-- START OF RECORDS SHOWN --
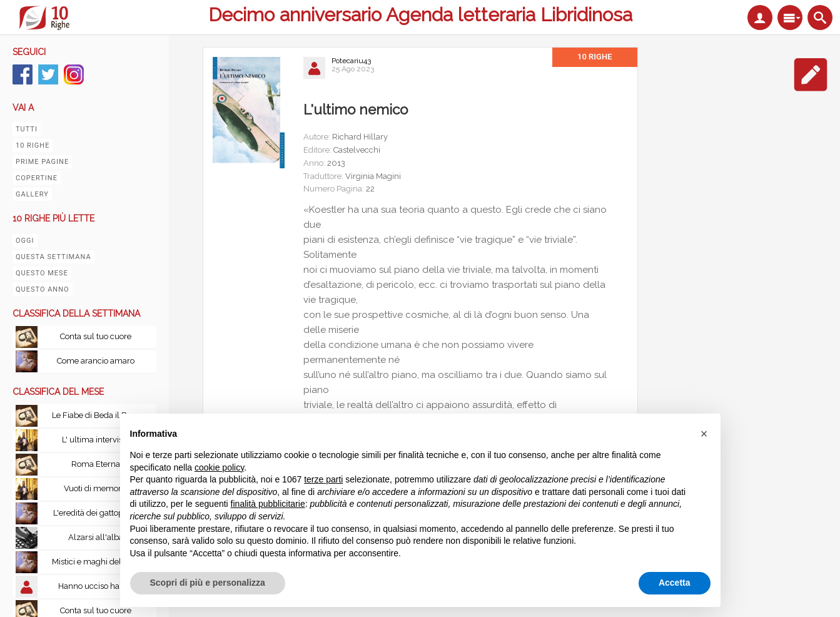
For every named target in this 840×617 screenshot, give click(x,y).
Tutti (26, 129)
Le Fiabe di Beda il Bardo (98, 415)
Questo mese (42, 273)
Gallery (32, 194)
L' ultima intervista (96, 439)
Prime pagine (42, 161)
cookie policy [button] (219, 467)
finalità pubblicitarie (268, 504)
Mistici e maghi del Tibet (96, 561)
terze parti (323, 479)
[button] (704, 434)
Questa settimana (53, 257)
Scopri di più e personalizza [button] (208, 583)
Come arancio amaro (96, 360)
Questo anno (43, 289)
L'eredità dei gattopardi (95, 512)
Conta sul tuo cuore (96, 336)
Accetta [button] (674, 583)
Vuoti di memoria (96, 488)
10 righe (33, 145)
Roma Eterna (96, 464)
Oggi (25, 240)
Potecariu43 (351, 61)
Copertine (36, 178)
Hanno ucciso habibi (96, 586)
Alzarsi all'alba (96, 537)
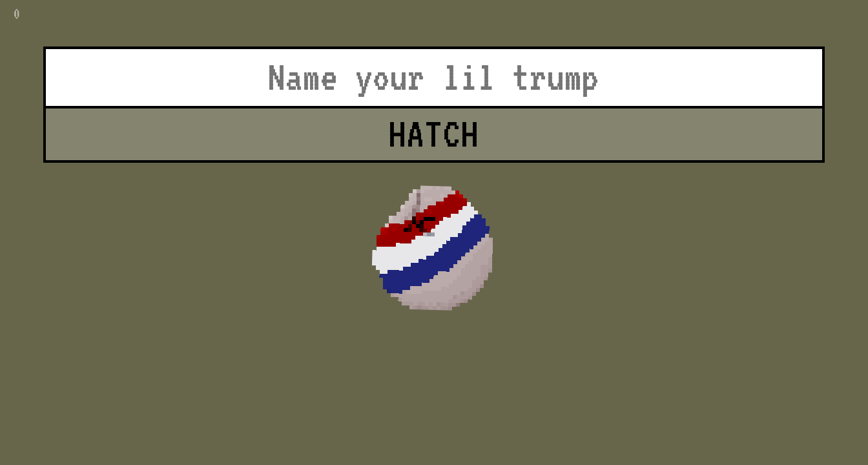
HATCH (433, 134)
-- END OF RECORDS SHOWN --
-- START OF RECORDS SHOWN --
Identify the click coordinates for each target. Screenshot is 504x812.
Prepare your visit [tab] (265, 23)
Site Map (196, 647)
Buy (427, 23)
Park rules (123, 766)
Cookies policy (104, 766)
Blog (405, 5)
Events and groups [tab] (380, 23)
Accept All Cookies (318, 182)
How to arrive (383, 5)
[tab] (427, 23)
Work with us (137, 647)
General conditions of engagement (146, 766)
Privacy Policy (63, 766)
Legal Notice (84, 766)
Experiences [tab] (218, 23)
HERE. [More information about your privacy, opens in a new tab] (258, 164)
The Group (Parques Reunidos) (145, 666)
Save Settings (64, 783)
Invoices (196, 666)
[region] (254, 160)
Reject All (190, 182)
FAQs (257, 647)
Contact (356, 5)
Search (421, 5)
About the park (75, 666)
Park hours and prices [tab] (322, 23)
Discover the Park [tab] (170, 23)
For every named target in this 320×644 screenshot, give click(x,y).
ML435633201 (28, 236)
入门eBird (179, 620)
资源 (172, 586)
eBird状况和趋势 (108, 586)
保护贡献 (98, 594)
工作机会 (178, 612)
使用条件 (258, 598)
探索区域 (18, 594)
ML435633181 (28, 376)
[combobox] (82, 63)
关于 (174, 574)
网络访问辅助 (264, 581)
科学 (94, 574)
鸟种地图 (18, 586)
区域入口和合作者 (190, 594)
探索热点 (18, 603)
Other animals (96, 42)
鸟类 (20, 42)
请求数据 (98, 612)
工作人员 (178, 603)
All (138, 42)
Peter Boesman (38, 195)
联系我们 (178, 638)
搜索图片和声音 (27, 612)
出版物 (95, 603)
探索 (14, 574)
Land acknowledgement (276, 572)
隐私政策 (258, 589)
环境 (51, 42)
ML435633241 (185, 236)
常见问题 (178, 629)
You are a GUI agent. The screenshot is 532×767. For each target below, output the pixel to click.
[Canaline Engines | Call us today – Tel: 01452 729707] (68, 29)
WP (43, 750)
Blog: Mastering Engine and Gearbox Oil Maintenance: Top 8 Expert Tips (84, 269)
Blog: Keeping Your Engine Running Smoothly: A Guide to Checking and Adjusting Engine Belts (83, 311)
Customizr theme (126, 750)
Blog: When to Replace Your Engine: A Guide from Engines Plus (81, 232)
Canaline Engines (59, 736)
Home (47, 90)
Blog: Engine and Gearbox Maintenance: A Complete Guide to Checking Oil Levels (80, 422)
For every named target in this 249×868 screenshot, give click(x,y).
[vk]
-- END OF RECORDS SHOWN --
-- START OF RECORDS SHOWN --
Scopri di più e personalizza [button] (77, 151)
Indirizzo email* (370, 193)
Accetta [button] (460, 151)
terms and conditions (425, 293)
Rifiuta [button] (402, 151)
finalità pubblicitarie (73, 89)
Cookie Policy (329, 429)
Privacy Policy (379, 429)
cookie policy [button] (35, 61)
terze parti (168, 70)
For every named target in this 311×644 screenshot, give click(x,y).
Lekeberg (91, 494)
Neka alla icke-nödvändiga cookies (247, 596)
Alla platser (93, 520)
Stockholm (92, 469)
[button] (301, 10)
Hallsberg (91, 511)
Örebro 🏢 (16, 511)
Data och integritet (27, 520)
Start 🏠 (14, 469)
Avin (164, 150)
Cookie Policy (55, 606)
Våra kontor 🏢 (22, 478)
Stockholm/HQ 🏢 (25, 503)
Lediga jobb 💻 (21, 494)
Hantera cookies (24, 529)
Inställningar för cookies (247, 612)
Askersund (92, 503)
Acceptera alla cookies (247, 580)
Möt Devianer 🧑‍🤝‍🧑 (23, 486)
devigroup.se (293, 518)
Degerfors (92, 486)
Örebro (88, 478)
-- END OF RECORDS SHOWN --
● **TASK DETAILS**
Copy the records above verbatim, from the line containing "Lediga jobb 💻 (21, 494)" through the line containing "Örebro (88, 478)", including both of those lines.

● **TASK OUTPUT**
Lediga jobb 💻 (21, 494)
Hantera cookies (24, 529)
Inställningar för cookies (247, 612)
Askersund (92, 503)
Acceptera alla cookies (247, 580)
Möt Devianer 🧑‍🤝‍🧑 (23, 486)
devigroup.se (293, 518)
Degerfors (92, 486)
Örebro (88, 478)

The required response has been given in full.